==== INPUT FOR THIS TASK

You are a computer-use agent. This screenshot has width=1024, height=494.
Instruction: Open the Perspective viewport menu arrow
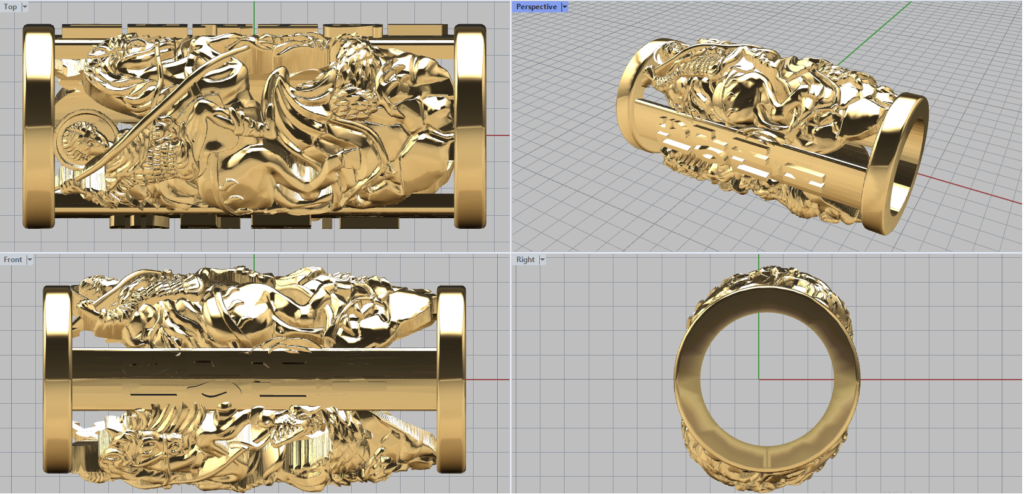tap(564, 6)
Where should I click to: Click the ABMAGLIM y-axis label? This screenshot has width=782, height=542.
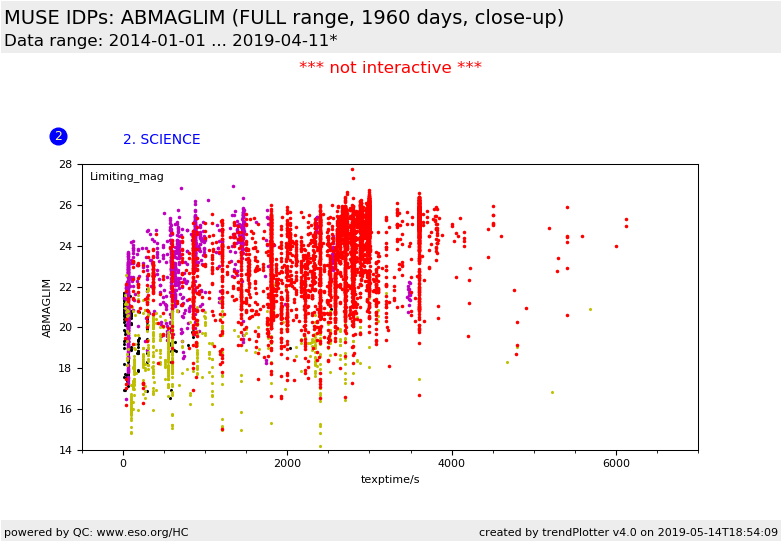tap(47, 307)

========
==== INPUT FOR THIS TASK

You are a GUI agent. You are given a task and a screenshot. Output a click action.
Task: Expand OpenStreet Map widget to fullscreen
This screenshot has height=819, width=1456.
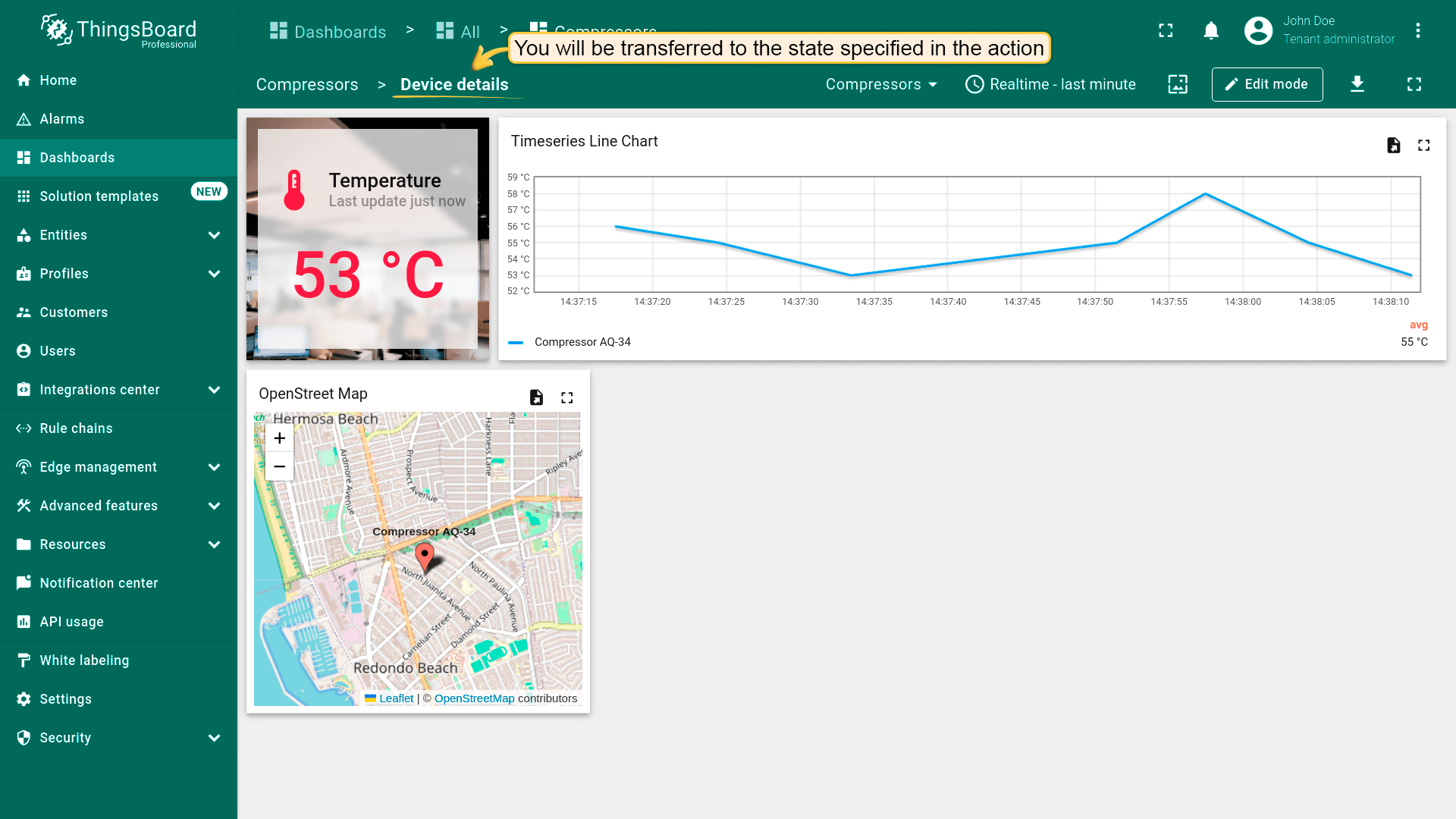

========

[SET PROBLEM] Starting at the line that contains "You are a computer-use" and stopping after the line that contains "tap(47, 307)", write out those entries again with "screenshot" renamed to "image" throughout and everything else unchanged. Leave the pictures out of your answer.

[EXPECTED ANSWER]
You are a computer-use agent. This image has width=1024, height=494.
Instruction: Open the Perspective viewport menu arrow
tap(564, 6)
Where should I click to: Click the ABMAGLIM y-axis label? This image has width=782, height=542.
tap(47, 307)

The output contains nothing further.